Proof of Theorem ptuni2

Step	Hyp	Ref	Expression
1		ptbas.1	. . . 4 ⊢ 𝐵 = {𝑥 ∣ ∃𝑔((𝑔 Fn 𝐴 ∧ ∀𝑦 ∈ 𝐴 (𝑔‘𝑦) ∈ (𝐹‘𝑦) ∧ ∃𝑧 ∈ Fin ∀𝑦 ∈ (𝐴 ∖ 𝑧)(𝑔‘𝑦) = ∪ (𝐹‘𝑦)) ∧ 𝑥 = X𝑦 ∈ 𝐴 (𝑔‘𝑦))}
2	1	ptbasid 23517	. . 3 ⊢ ((𝐴 ∈ 𝑉 ∧ 𝐹:𝐴⟶Top) → X𝑘 ∈ 𝐴 ∪ (𝐹‘𝑘) ∈ 𝐵)

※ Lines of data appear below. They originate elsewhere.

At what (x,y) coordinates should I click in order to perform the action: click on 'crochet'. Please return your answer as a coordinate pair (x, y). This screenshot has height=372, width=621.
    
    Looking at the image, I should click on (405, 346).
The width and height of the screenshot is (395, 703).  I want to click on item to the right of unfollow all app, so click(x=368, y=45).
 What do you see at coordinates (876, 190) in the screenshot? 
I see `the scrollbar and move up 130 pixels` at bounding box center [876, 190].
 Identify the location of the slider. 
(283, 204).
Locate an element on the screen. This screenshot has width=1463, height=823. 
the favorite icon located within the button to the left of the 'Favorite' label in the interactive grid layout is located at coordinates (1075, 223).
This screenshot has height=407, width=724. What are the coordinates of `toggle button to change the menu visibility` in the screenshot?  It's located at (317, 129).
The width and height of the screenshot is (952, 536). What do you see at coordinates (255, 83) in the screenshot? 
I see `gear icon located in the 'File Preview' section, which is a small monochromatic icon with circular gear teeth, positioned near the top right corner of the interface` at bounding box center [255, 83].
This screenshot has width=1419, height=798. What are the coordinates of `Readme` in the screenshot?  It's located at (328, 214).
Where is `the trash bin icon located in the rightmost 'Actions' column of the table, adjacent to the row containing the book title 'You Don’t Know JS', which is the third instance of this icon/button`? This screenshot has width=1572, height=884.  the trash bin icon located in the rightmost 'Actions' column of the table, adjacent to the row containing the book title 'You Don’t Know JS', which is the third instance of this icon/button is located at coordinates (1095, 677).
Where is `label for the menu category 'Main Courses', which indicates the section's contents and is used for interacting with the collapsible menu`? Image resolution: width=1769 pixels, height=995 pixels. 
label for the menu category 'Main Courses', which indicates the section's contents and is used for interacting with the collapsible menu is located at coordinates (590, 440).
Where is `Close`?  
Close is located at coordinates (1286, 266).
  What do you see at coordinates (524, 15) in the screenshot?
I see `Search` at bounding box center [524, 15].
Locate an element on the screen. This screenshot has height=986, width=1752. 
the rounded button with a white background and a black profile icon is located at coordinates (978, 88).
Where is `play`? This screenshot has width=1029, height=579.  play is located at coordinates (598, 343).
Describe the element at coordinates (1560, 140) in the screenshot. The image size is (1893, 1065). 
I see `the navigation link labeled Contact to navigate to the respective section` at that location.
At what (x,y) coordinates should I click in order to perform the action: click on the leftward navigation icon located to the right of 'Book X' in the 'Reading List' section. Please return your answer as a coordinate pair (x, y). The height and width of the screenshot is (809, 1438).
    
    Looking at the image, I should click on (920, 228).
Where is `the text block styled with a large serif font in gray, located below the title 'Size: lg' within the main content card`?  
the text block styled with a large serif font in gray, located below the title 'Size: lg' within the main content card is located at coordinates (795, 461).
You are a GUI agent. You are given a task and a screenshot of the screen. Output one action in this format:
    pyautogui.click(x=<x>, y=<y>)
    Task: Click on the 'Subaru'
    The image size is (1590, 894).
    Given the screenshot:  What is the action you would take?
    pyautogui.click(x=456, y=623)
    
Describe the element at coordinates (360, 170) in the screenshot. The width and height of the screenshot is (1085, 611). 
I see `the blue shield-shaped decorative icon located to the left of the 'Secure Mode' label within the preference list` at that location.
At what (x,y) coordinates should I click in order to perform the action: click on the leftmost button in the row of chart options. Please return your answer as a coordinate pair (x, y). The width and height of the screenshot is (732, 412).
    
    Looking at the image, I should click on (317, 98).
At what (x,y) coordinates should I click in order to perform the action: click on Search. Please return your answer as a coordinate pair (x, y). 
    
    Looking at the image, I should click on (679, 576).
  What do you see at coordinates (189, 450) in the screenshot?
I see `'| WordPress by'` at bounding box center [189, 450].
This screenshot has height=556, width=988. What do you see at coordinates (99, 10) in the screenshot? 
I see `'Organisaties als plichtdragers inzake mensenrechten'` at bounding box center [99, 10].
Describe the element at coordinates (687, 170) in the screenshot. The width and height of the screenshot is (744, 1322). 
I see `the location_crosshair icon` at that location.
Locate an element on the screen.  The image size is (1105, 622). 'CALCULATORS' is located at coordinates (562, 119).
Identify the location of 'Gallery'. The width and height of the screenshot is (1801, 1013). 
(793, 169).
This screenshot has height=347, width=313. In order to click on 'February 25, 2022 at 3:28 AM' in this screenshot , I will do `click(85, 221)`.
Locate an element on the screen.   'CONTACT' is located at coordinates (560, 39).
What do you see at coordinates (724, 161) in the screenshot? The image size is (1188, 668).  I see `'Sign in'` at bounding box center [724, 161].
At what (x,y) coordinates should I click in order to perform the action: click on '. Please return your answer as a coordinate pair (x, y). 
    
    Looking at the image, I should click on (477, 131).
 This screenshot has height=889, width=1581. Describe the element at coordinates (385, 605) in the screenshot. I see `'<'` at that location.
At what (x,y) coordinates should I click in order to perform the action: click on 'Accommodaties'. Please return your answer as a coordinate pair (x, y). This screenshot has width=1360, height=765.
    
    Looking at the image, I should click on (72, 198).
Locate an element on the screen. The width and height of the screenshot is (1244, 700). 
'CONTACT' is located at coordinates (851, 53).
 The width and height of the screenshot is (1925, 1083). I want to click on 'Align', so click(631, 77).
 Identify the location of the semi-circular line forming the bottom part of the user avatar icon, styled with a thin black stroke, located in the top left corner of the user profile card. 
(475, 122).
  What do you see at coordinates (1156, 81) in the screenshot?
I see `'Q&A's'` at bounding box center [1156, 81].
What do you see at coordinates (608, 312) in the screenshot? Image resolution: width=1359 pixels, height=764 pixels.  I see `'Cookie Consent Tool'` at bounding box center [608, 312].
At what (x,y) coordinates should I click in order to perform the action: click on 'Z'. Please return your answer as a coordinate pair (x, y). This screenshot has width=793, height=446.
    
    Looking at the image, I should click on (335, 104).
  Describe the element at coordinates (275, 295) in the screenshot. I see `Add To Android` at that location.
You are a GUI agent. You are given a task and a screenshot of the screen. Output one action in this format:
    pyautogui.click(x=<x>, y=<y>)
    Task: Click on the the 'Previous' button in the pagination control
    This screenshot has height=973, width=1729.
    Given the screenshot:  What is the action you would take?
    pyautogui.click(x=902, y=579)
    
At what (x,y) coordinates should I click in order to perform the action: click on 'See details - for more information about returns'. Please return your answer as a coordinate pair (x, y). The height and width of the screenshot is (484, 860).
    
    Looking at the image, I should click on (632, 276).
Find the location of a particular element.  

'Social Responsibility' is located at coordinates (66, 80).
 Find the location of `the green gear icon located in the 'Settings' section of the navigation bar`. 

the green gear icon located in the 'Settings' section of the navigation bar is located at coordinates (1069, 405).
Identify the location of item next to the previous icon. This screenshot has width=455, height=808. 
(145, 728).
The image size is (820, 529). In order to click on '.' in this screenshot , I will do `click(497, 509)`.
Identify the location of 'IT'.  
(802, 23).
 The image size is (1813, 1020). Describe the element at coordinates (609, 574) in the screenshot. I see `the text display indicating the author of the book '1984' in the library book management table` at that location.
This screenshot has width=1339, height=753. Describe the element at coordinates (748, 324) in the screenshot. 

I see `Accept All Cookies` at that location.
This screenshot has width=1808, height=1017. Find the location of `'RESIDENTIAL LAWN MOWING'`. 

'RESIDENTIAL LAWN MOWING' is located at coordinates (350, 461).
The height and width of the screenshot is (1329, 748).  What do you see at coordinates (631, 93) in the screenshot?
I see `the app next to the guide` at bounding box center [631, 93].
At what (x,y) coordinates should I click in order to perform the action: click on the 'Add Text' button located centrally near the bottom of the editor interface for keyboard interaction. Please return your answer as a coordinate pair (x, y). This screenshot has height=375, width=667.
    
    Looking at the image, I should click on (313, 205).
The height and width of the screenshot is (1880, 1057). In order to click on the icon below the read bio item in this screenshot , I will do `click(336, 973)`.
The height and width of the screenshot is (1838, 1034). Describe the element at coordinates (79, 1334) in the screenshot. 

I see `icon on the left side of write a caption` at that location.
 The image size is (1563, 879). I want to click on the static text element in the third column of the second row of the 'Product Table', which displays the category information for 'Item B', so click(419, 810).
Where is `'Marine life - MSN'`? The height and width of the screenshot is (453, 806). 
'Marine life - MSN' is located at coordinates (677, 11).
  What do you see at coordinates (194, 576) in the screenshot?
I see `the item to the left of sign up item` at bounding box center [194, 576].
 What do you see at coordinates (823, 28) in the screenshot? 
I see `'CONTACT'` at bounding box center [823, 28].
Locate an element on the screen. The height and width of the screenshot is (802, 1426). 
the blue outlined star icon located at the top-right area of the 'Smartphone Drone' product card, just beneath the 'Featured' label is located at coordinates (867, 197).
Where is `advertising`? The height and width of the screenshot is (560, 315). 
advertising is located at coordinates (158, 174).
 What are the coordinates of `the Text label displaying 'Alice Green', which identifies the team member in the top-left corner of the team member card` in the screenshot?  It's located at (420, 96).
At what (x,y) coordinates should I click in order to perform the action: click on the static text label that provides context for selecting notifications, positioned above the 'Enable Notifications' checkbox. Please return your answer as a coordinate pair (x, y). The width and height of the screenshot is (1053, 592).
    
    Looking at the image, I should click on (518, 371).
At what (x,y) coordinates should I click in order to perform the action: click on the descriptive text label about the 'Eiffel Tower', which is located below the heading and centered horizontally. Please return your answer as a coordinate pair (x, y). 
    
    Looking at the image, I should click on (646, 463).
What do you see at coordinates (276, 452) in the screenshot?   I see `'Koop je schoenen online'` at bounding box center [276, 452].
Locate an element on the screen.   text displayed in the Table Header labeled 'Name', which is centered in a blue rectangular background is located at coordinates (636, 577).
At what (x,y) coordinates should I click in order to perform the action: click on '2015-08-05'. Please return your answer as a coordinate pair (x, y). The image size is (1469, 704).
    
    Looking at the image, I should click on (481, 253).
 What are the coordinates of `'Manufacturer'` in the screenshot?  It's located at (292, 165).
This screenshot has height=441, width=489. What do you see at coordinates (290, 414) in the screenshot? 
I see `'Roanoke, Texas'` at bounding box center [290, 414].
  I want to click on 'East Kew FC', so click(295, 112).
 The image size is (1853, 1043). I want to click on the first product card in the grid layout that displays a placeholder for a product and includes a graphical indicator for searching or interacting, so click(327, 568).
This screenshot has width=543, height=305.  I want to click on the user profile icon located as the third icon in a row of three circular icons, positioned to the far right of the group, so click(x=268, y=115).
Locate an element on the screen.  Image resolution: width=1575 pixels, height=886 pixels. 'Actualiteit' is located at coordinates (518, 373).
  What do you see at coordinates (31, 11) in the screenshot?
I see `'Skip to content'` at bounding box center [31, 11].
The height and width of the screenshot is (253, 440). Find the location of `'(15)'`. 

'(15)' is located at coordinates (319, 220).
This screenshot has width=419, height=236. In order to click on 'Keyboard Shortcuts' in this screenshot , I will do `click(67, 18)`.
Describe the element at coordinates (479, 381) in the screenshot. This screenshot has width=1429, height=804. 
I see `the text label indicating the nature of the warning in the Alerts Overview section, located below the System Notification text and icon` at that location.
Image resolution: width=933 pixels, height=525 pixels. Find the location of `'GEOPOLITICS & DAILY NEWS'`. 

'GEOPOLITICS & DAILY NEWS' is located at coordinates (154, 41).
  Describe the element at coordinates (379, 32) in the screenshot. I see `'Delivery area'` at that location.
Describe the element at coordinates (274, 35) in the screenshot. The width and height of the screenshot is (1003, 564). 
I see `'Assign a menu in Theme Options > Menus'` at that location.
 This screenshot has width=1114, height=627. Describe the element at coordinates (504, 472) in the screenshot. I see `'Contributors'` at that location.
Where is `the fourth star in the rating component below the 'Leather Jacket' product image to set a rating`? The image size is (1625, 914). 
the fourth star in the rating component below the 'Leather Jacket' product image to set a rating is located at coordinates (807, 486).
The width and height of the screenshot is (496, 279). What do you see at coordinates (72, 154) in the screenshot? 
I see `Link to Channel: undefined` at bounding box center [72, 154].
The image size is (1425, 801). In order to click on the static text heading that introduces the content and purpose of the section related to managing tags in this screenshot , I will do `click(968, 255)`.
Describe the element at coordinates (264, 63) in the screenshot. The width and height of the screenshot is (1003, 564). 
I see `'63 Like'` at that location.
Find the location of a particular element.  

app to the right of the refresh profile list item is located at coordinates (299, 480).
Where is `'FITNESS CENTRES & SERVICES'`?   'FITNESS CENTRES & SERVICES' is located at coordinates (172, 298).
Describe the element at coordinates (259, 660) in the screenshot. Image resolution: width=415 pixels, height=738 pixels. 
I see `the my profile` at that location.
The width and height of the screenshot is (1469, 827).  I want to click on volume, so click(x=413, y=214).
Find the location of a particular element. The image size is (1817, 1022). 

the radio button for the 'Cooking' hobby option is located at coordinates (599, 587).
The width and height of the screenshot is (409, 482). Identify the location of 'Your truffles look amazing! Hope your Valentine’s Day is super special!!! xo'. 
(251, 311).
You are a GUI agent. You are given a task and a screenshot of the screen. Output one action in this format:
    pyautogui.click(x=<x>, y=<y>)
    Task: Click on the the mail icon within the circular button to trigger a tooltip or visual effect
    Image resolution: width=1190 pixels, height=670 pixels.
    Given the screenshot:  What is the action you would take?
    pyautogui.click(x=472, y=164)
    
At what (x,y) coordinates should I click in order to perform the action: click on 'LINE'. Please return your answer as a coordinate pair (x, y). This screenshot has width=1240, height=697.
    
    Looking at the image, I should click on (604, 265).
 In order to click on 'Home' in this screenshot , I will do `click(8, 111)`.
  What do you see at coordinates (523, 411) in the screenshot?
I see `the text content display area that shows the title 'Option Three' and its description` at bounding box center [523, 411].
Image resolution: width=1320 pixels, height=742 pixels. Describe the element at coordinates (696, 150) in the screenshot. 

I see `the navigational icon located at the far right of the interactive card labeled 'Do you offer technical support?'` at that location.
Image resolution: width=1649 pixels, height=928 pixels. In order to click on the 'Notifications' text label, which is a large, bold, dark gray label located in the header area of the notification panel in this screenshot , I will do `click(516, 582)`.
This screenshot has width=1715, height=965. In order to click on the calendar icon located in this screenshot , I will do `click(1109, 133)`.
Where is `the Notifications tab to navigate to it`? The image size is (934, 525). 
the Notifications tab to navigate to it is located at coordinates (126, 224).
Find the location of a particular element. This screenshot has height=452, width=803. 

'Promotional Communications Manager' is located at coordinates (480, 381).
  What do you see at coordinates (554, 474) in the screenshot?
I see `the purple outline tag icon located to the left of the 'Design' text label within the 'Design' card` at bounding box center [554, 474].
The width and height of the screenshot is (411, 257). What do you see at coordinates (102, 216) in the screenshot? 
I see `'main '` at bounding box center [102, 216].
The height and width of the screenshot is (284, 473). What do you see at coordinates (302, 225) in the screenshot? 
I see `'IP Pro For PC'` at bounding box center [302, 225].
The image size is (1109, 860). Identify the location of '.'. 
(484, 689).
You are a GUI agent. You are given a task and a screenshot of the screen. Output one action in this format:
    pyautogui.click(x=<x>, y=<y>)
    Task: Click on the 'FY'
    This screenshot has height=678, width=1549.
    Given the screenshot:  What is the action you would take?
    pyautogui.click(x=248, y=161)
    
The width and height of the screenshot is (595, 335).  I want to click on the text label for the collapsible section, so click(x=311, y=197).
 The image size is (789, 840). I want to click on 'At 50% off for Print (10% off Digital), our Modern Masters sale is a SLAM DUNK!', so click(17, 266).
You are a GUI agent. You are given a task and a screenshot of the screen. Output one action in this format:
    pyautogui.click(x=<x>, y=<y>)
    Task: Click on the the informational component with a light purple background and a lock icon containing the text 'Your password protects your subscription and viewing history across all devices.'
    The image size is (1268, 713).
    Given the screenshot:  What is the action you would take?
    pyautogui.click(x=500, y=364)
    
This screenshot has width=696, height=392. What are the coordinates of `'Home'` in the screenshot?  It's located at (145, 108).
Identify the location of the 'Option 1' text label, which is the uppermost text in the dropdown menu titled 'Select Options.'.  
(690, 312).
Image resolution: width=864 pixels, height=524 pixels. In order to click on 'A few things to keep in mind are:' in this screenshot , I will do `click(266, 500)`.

3		elssuni 4892	. . 3 ⊢ (X𝑘 ∈ 𝐴 ∪ (𝐹‘𝑘) ∈ 𝐵 → X𝑘 ∈ 𝐴 ∪ (𝐹‘𝑘) ⊆ ∪ 𝐵)
4	2, 3	syl 17	. 2 ⊢ ((𝐴 ∈ 𝑉 ∧ 𝐹:𝐴⟶Top) → X𝑘 ∈ 𝐴 ∪ (𝐹‘𝑘) ⊆ ∪ 𝐵)
5		simpr2 1196	. . . . . . . . . 10 ⊢ (((𝐴 ∈ 𝑉 ∧ 𝐹:𝐴⟶Top) ∧ (𝑔 Fn 𝐴 ∧ ∀𝑦 ∈ 𝐴 (𝑔‘𝑦) ∈ (𝐹‘𝑦) ∧ ∃𝑧 ∈ Fin ∀𝑦 ∈ (𝐴 ∖ 𝑧)(𝑔‘𝑦) = ∪ (𝐹‘𝑦))) → ∀𝑦 ∈ 𝐴 (𝑔‘𝑦) ∈ (𝐹‘𝑦))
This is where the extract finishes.